Container Hardening Against Agentic AI
tl;dr: Container privilege is a lattice you can compose. Capabilities, seccomp, LSMs, and cgroups each form their own partial orders of “allowed behaviors.” By taking meets (intersections) across these lattices, and avoiding dangerous joins (unions), we can systematically squeeze an agentic AI’s room to act, even if it’s reflective, tool-using, and self-adapting.
Why “agentic AI” changes the threat model
Traditional container hardening assumes:
deterministic binaries,
narrow I/O channels,
predictable syscall envelopes.
Agentic AI breaks those assumptions. Agentic AI can autonomously:
explores system APIs (files, sockets, procfs, cgroups),
chains tools (package managers, CLIs),
prompts humans or other services for help (lateral socio-technical movement).
If the container’s “behavior budget” is leaky, the model will find it. Linux capabilities give us a principled control surface to shrink this budget.
Capabilities as a lattice
Linux capabilities split root’s powers into ~40+ named privileges (e.g., CAP_NET_ADMIN, CAP_SYS_PTRACE, CAP_BPF). A capability set is any subset of these names.
The family of all capability sets with the subset order (⊆) forms a Boolean lattice:
Bottom (⊥):
∅— no capabilities.Top (⊤):
All— full ambient power (effectively root-ish).Meet (∧): set intersection — “only powers present in both.”

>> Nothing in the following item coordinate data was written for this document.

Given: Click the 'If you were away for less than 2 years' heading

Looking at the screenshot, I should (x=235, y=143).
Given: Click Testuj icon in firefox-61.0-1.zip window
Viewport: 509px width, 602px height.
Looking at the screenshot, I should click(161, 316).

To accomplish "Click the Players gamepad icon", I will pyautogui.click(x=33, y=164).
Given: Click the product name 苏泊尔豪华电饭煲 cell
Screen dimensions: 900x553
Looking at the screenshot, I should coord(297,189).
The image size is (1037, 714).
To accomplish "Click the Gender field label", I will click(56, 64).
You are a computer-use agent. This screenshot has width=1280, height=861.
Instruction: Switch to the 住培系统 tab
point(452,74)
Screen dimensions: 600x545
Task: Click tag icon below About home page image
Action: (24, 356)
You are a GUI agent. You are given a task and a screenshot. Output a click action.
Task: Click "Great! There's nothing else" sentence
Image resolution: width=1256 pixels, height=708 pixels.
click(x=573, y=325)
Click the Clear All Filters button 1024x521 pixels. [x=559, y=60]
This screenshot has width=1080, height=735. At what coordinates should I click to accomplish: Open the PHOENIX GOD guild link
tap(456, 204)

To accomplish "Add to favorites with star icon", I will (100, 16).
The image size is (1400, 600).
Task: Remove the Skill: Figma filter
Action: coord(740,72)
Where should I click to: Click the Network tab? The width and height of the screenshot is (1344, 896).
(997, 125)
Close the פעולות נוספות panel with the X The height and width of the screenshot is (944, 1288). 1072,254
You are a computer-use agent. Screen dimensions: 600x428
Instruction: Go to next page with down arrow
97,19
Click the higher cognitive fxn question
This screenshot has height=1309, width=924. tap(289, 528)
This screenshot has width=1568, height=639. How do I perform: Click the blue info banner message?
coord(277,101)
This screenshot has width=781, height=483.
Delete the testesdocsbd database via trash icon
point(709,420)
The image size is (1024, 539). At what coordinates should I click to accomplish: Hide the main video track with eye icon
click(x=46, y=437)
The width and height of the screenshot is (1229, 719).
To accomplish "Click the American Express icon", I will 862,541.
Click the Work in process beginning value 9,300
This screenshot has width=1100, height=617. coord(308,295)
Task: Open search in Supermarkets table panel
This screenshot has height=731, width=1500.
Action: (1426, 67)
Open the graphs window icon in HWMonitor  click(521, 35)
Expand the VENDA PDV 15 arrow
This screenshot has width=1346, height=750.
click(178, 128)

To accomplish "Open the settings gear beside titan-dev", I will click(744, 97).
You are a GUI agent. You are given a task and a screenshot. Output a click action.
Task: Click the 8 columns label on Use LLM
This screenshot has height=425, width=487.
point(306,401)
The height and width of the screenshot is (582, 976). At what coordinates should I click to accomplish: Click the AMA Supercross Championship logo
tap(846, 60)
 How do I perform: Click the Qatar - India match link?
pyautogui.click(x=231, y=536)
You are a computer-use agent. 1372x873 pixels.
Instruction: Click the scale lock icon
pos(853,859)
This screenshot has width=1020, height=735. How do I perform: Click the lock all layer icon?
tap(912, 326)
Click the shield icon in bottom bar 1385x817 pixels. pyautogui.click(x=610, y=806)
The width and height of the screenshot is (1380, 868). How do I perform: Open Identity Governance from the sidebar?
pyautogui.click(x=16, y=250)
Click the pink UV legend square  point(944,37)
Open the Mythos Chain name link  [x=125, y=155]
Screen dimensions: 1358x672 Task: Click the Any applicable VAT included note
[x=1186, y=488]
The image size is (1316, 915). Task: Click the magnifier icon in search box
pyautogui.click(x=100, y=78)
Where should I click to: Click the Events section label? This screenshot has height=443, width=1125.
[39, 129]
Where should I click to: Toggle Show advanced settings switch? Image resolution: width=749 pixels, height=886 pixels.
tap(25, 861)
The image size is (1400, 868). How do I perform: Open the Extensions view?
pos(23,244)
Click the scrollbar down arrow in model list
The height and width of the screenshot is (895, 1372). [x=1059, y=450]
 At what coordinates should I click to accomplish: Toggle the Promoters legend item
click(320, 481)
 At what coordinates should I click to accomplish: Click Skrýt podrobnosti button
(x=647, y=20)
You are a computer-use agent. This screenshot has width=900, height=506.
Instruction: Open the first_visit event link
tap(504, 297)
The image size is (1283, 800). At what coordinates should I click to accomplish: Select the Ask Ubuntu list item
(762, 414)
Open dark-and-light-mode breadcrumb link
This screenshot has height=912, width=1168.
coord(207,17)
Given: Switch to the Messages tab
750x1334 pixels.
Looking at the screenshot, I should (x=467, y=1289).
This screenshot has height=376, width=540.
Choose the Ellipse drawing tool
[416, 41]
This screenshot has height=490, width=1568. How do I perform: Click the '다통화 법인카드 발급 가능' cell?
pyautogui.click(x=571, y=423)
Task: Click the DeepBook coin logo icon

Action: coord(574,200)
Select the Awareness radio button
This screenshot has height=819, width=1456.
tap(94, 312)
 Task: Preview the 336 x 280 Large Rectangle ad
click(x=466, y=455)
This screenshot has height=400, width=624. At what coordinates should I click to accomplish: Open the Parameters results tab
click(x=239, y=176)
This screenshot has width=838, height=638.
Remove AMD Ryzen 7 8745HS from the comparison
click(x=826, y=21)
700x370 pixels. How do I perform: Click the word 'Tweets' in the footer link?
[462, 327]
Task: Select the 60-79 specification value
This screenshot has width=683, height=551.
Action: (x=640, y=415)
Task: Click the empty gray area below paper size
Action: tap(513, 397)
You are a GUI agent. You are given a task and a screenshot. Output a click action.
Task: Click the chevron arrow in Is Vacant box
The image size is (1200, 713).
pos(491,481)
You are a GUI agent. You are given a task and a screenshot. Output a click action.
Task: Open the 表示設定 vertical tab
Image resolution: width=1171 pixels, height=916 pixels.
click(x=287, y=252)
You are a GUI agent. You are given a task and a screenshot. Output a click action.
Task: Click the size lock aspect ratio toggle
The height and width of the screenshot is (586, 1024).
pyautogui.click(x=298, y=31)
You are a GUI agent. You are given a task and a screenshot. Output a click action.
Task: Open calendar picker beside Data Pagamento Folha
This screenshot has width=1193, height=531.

Join (∨): set union — “anything allowed by either.”
This is powerful because:
Lockdown is a sequence of meets across different policies (cap drop, seccomp allow-list, LSM denials).
Any “temporary exception” is a join. You should make joins as local, short-lived, and observable as possible.
A tiny Hasse diagram (subset order) for illustration
Consider S = {CAP_NET_BIND_SERVICE, CAP_NET_ADMIN, CAP_SYS_ADMIN}.
{BIND, NET, SYSADM}
/ | \
{BIND, NET} {BIND, SYS} {NET, SYS}
/ \ / \ / \
{BIND} {NET} {BIND} {SYS} {NET} {SYS}
\ \ \ \ \ \
∅
Edges indicate “covers” in the subset order.
Hardening is moving down the diagram (toward
∅).Any time you “just add
CAP_NET_ADMIN,” you’re climbing up.
In practice you won’t draw the whole lattice (it’s enormous). But this mental model clarifies why even “small” adds—like
NET_ADMIN—are big structural jumps.
“Gluing” lattices: composing defenses
Capabilities don’t act alone. You have other controls that also form partial orders:
Seccomp: the set of allowed syscalls (subset order).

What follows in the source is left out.